TEMEL BİLİMLER EN ÖNEMLİ MESELELERİMİZDEN BİRİ:
Temel bilimler; matematik, fizik, kimya, biyoloji bunlar diğer bilimlerin de temelini teşkil ediyor. Temel bilimlerde büyük bir sorun yaşanıyor ama sadece son yıllarda patlayan kontenjan boşluğu dile getiriliyor. Bu meselenin kolayca halledilebilecek yönü. Asıl sorun benim kanaatime göre, bu temel bilimlerde taban puan oluşmadığından barajı aşabilen herkesin bu programlara girilebilmesi. Bu duruma müdahale edilmezse en yakın dönemde mühendislik programları bundan olumsuz etkilenmeye başlayacak. Bu sorunun üzerine gitmeyi düşünüyoruz.

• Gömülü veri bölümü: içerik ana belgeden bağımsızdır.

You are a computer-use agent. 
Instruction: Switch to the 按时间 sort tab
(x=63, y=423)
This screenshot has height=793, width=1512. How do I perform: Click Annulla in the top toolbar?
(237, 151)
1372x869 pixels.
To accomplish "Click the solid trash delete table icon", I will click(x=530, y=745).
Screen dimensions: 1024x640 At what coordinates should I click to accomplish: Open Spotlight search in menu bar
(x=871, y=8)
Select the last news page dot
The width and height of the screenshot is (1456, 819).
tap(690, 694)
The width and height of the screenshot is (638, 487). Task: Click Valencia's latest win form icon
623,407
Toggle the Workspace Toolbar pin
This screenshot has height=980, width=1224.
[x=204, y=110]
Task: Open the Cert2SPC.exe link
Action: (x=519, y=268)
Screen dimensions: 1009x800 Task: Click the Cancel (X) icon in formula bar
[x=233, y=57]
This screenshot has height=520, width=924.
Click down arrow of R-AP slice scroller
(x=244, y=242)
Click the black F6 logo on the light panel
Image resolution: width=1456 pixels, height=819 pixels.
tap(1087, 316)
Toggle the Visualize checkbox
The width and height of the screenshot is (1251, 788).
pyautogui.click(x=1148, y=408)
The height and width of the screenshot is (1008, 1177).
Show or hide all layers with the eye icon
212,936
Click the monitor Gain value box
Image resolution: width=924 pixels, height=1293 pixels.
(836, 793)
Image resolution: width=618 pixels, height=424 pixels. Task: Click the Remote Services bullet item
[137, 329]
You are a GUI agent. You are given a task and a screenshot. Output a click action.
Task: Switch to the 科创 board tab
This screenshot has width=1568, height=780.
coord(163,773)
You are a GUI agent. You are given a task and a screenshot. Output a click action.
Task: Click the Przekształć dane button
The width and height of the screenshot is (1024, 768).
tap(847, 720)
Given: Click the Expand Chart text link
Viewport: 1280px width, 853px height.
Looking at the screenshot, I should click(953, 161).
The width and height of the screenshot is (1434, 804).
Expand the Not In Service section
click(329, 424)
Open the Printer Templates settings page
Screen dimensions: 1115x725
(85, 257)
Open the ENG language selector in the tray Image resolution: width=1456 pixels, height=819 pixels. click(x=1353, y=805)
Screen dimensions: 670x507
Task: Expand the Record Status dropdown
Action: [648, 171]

KALİTE KURULU OLUŞTURACAĞIZ:
Orta vadede Kalite Kurulu için yasal bir zemin oluşturmamız lazım. Yükseköğretim Kurulu girdi kontrolü yapıyor. Çıktı kontrolü de yapar görünüyor. Aynı kurulun hem girdi, hem çıktı kontrolü yapması doğru değil. Biz istiyoruz ki çıktı kontrolünü yapan, bizimle ilişkili ama paydaşların yer aldığı bir kurul oluşturalım. Ama daha önce düşünüldüğü gibi YÖK'ün içinde bir daire şeklinde olmasın. Çünkü kendi aldığımız kararların sonuçlarının kendimiz tarafından değerlendirilmemesi lazım. Aldığımız kararların bağımsız bir kurul tarafından değerlendirilmesinin zeminini oluşturacağız.
Bu akademisyenlerden, uzmanlardan, akreditasyon konusunda tecrübesi olanlardan, ilgili kurum temsilcilerinden ve iş çevreleri de dahil geniş bir ölçekte diğer paydaşlardan oluşacak. Öğrenci temsilcileri de bu kurulda kendilerine yer bulmalı. Bu, yıllardan beri söylenir fakat YÖK, Kalite Kurulu yetkilerinde kendisine ortak çıkar endişesi ile bu işe cesaret edememektedir, biz bu cesareti göstereceğimizi düşünüyoruz.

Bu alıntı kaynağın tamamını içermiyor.